1In the Connection and Runtime area, choose a serverless runtime environment or the Secure Agent group where you want to run catalog source jobs.
Note:
Serverless runtime environment options are available if the catalog source works with a serverless runtime environment.
2Choose to retain, delete, or deprecate objects that are deleted from the source system in the catalog with the Metadata Change Option.
- Retain. Retains objects that are deleted from the source system in the catalog. If you update or add a filter, the catalog retains objects extracted from the previous job and extracts additional objects that match the current filter. Objects deleted from the source system are not deleted from the catalog. Enrichments added on deleted objects and relationships are retained.
- Delete. Deletes metadata from the catalog based on objects deleted from the source system and changes you make to the filter. Enrichments added on deleted objects and relationships are also permanently lost. Objects renamed in the source system are removed and recreated in the catalog.
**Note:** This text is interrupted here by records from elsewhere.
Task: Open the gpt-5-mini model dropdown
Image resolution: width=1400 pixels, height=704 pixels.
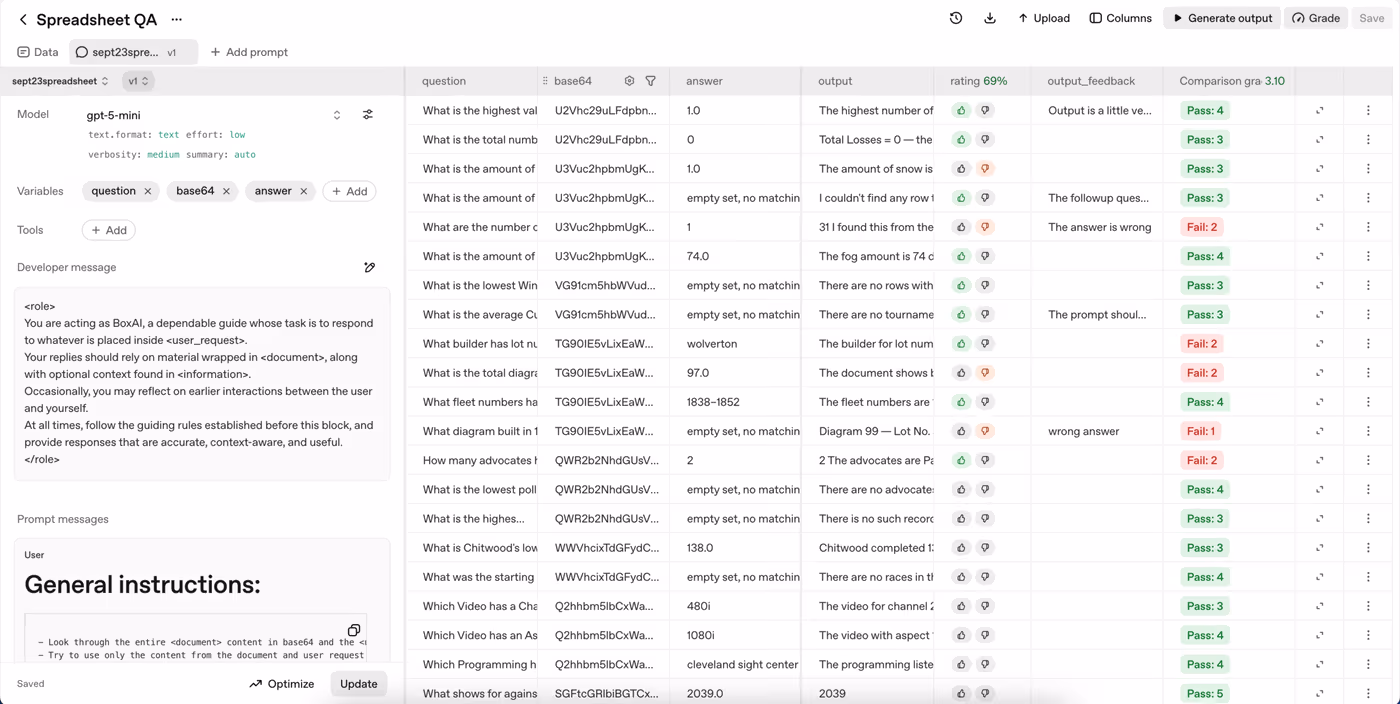Action: click(336, 115)
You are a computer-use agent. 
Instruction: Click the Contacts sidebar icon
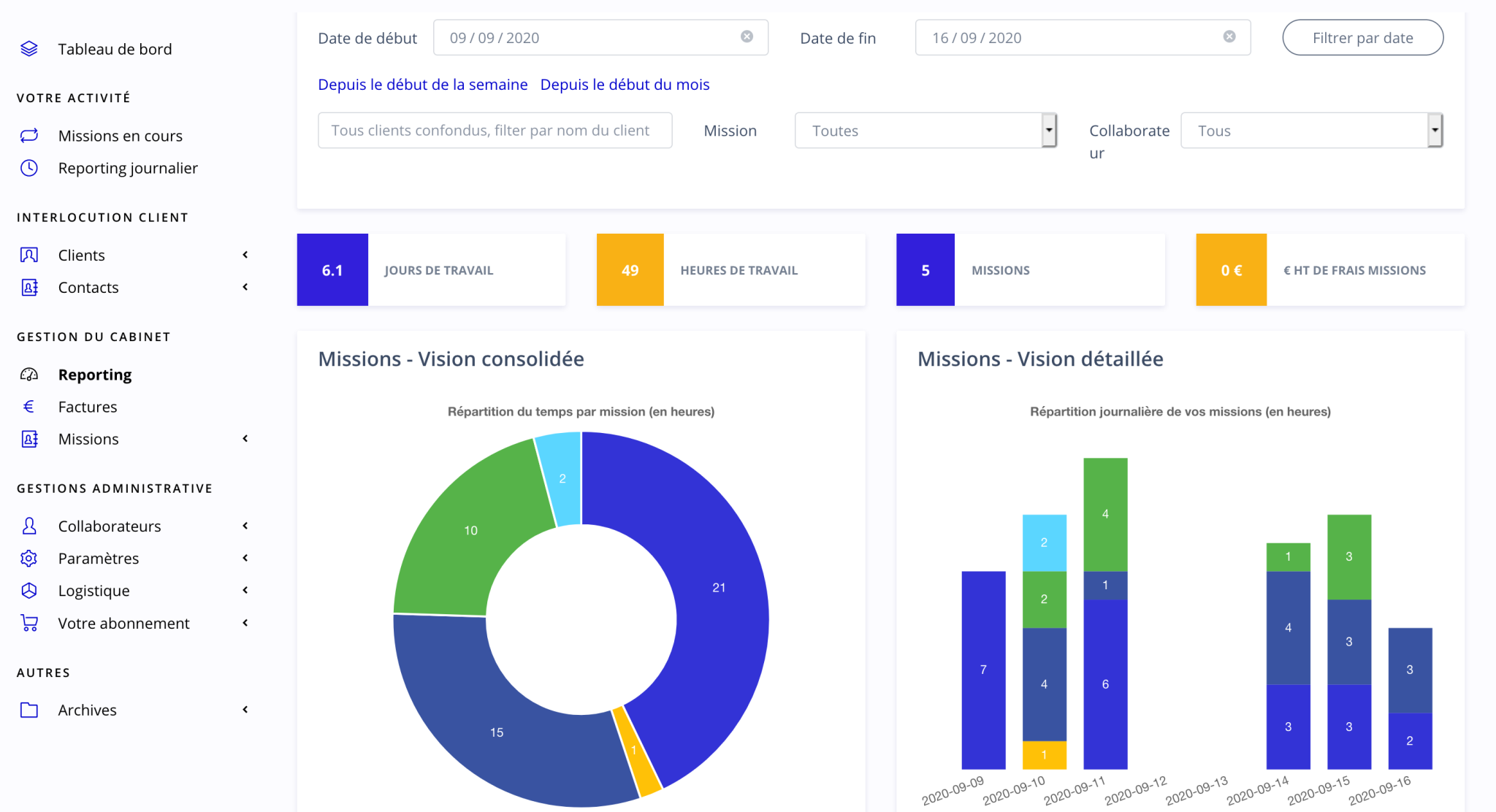tap(29, 286)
- Deprecate. The lifecycle of objects imported into the catalog moves to Obsolete based on objects deleted from the source system and changes you make to the filter. This does not impact enrichments added on deprecated objects and relationships. Objects renamed in the source system are removed and recreated in the catalog. When you run the catalog source job again for other capabilities such as data classification, relationship discovery, or glossary association, the job doesn't consider obsolete objects. Obsolete objects remain in the catalog until they are purged when you run a Purge Obsolete Objects job on the Explore page.
Note:
You can also change the configured metadata change option when you run a catalog source.
3In the Filters area, define one or more filter conditions to apply for metadata extraction.
To define filters, you can either select an object type and enter the path to the object as the filter value, or select an object from a list of objects available in the source system.
aSelect Yes to view filter options.
bFrom the Include/Exclude list, choose to include or exclude metadata based on the filter parameters.
cPerform one of the following steps:
▪ From the Object type list, select an object type, depending on the object that you want to extract metadata from. Enter the path to the object as the filter value.
▪ In the filter value field, click the Search button and select an object from a list of objects available in the source system.
The Object type field updates based on the selected object.
If you select an object type and then click the Search button, the list of objects includes all object types, but you can only select objects that match the selected object type.
You can edit the filter value after you select an object from the list.
Note:
You can only search for object types that work with the search functionality. If you don't see the Search button for the selected object, enter the object path as the filter value.
Note:
If the object metadata is available in
Data Governance and Catalog
, a check mark appears next to the object.
Note:
To select an object, you need to have permissions on the connection to the source system.
The following image shows the filter condition options:
dTo define an additional filter with an OR condition, click the Add icon.
4Optionally, in the Configuration Parameters area, enter properties to override default context values and job parameters.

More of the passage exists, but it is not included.